The Nietzsche Reader Metaphors and Similes

The Nietzsche Reader Metaphors and Similes

“Man is a rope stretched between the animal and the Superman — a rope over an abyss.”

One of the most recognizable figures in Nietzchean philosophy is the Overman or Ubermensch. (The use of the translation Superman has fallen out of favor in the wake of its connotation to an even more recognizable figure sharing the moniker.) He represents the next level of evolution (thus, a rope or bridge) for mankind; a representative of a worldview that rejects the slave morality of the past.

Innocent Corruption

Nietzsche distinguishes corrupting influences into two camps: the direct guilty sort that active seeks to undermine the system and the innocent corruption which arises from an absence of notice or action to stop it. In describing innocent corruption, he fasten two similes to create a metaphor:

In all institutions into which the sharp breeze of public criticism does not penetrate an innocent corruption grows up like a fungus

Why Nietzsche is Wise

In the section titled “Why I am So Wise” Nietzsche justifies accusations made against him of being unfairly personal is scathing attacks upon others by engaging the power of the comparison in a simile:

I use a personality merely as a magnifying-glass, by means of which I render a general, but elusive and scarcely noticeable evil, more apparent.

Beethoven's Melodies

Amidst all the philosophical musing on the issue of slave morality, God being deceased and Supermen it can be easy to forget that Nietzsche is one of the greatest entertainment critics of all time. His affection for Beethoven is made clear in a surprisingly fragile metaphorical image on the subject of how the composer went about creating his melodies:

He stores them together like a bee, snatching here and there some notes or a short phrase.”

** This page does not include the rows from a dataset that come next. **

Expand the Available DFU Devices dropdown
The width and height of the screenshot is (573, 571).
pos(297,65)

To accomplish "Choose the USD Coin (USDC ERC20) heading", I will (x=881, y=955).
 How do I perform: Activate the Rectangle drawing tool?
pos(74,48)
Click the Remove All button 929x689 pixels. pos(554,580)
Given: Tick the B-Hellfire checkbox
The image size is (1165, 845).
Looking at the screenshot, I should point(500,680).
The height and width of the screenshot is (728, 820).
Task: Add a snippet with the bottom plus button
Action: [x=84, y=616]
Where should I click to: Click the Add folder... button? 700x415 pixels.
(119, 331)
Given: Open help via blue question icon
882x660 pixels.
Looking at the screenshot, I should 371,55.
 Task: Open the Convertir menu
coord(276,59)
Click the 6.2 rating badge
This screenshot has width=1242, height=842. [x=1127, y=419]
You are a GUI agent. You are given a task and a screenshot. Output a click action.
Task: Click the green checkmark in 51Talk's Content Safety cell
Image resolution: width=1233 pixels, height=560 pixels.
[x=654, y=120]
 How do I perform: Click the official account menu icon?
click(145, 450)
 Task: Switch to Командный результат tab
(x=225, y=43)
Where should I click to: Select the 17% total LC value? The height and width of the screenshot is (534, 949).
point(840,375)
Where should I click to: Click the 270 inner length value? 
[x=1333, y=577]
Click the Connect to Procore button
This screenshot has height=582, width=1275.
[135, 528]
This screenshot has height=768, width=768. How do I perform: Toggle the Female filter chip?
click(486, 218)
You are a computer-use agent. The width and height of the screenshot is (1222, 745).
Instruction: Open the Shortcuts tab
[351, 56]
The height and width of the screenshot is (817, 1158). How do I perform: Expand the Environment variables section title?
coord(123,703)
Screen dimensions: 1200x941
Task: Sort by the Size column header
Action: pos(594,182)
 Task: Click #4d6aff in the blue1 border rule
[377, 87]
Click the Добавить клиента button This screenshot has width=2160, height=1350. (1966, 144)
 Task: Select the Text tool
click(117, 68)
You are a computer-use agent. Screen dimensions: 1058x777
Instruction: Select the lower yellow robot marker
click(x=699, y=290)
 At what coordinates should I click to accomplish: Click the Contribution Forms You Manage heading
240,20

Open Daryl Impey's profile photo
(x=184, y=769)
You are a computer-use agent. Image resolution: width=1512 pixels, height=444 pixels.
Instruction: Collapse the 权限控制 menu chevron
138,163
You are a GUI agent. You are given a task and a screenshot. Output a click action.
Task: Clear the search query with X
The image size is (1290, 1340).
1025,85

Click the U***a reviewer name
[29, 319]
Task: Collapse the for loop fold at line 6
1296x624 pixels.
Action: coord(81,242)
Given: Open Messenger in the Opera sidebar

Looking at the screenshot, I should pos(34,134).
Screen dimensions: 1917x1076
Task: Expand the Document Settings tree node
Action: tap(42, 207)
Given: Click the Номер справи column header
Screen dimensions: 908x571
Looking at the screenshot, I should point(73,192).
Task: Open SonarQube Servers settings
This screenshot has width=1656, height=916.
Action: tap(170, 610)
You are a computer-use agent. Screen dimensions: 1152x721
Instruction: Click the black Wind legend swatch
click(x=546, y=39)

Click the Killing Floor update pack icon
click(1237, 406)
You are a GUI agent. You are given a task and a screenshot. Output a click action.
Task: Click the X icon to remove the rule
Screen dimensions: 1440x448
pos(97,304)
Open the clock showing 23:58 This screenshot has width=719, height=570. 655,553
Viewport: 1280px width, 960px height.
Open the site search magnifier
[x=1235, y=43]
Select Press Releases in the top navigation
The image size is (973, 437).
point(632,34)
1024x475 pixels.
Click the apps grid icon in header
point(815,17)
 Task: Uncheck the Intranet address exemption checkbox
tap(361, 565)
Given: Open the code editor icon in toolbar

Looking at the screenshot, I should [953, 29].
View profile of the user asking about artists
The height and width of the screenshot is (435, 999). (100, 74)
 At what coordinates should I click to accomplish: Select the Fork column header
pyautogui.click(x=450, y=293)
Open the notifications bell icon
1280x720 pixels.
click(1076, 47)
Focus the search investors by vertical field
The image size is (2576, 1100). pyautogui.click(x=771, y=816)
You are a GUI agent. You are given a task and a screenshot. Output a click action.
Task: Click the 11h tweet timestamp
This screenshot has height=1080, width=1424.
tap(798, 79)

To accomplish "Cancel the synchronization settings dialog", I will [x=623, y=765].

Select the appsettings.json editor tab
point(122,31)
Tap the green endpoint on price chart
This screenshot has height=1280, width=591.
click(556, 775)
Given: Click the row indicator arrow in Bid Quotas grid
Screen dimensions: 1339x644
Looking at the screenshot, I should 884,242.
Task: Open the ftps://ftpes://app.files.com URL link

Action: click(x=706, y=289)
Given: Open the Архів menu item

“Similes, are all names of good and evil; they do not speak out, they only hint.”

Leave it to Nietzsche to create a metaphor out of the actual word “simile.” What is especially interesting about this metaphorical characterization of the use of a literary device for making a comparison is that elsewhere Nietzsche seems to implicate the simile even more starkly as a device to avoid when possible:

"By images and similes we convince, but we do not prove. That is why science has such a horror of images and similes."